Your instructions:
Please arrange the lines from the one containing "This screenshot has height=719, width=867." through the last line below as a JSON list of strings, one string per line, with blank lines and pictures left out.

---- Input data

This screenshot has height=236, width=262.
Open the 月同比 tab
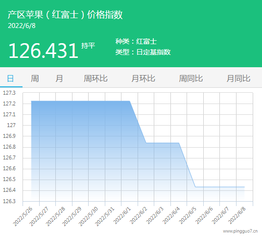pos(238,79)
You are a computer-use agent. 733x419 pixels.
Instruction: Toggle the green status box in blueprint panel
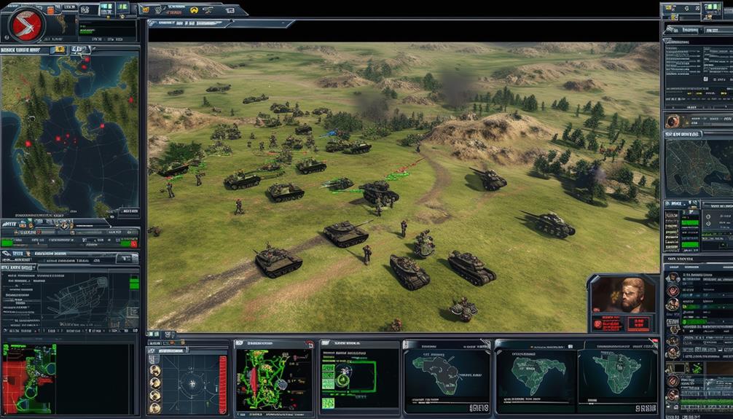(x=133, y=281)
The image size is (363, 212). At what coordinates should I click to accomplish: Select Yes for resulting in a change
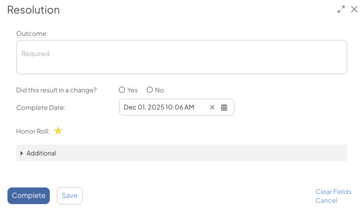point(122,90)
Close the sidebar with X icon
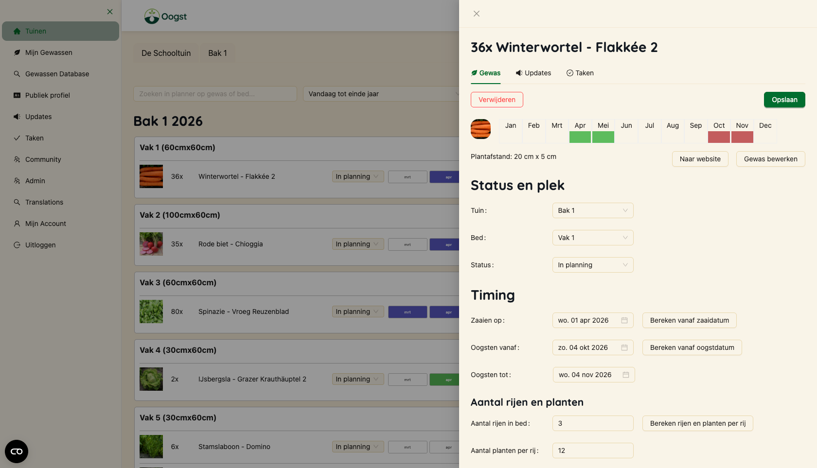Screen dimensions: 817x468 click(x=110, y=12)
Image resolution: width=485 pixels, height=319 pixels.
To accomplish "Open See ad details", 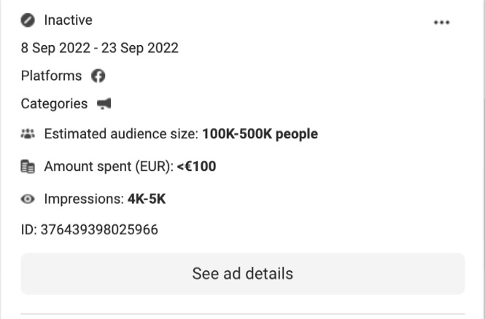I will click(x=243, y=274).
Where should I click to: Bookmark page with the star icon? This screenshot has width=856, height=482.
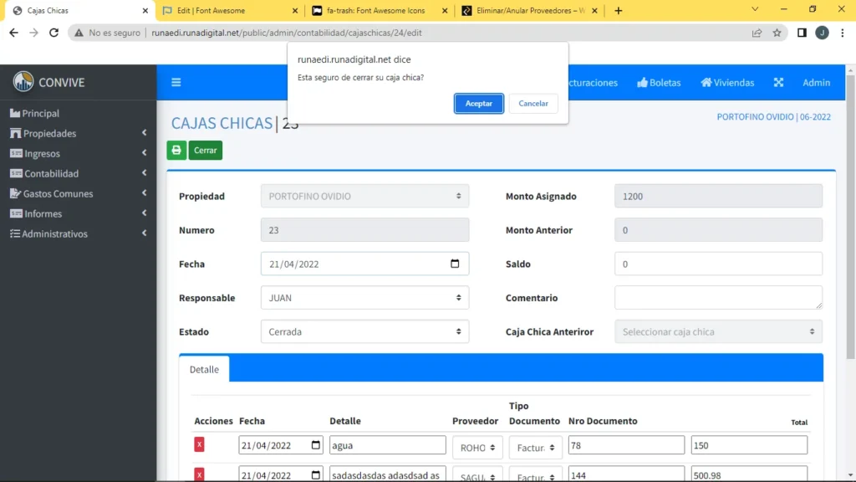pyautogui.click(x=777, y=33)
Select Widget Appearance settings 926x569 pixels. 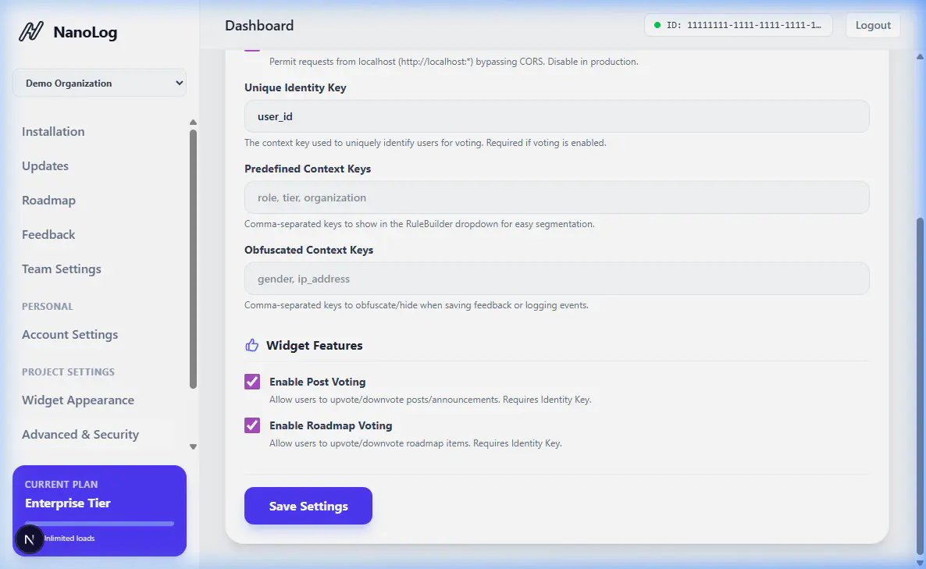(78, 400)
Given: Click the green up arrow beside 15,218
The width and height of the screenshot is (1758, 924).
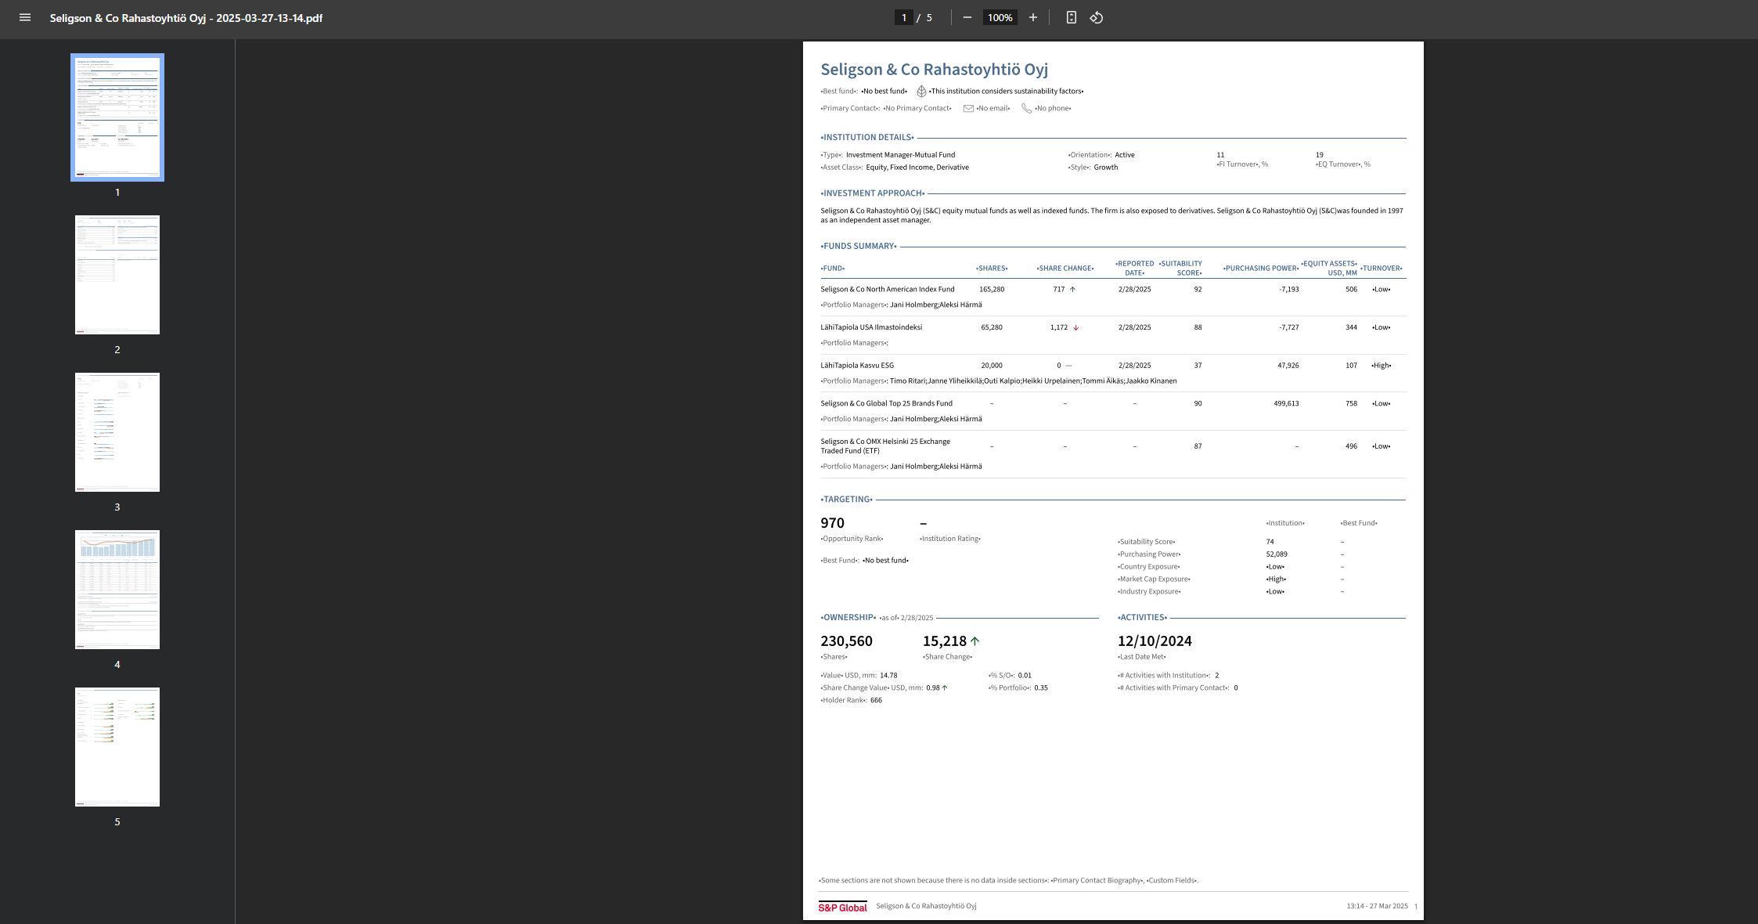Looking at the screenshot, I should click(975, 641).
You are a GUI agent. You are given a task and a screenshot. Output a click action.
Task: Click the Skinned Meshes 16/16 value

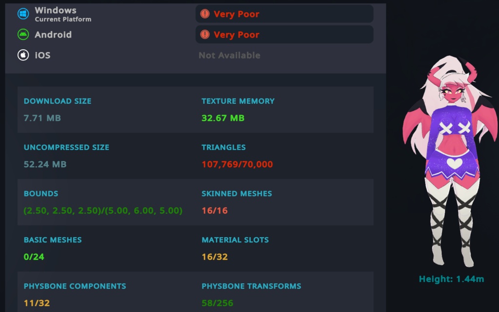click(214, 211)
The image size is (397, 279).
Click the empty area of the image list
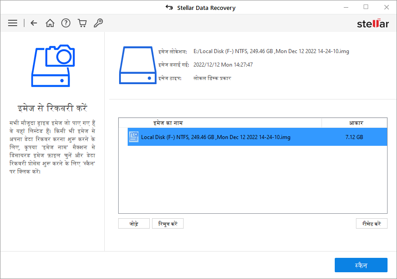(253, 180)
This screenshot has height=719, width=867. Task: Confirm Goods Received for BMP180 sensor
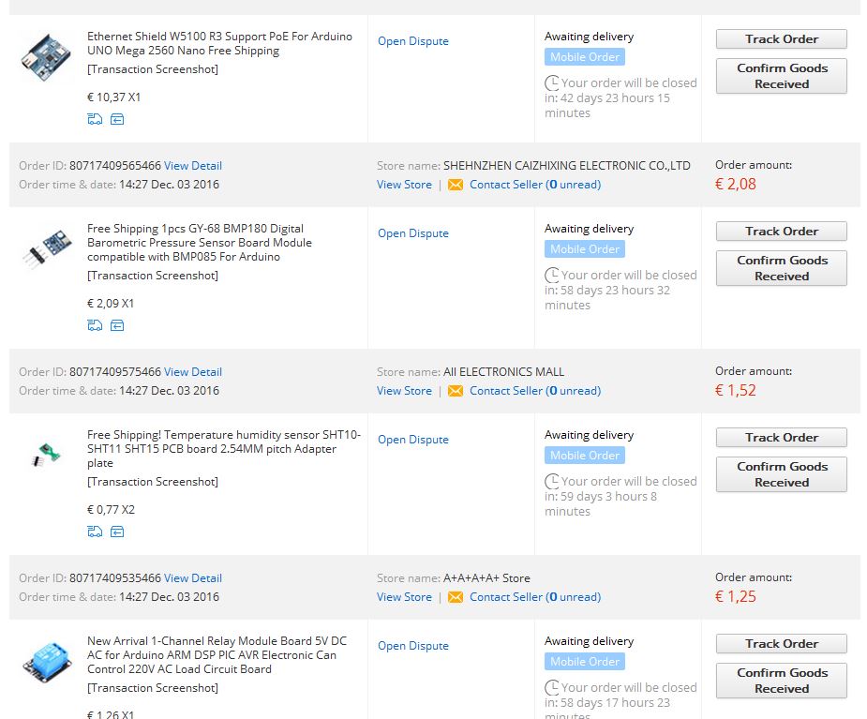[x=781, y=268]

--------

Response below:
[
  "This screenshot has height=719, width=867. Task: Confirm Goods Received for BMP180 sensor",
  "[x=781, y=268]"
]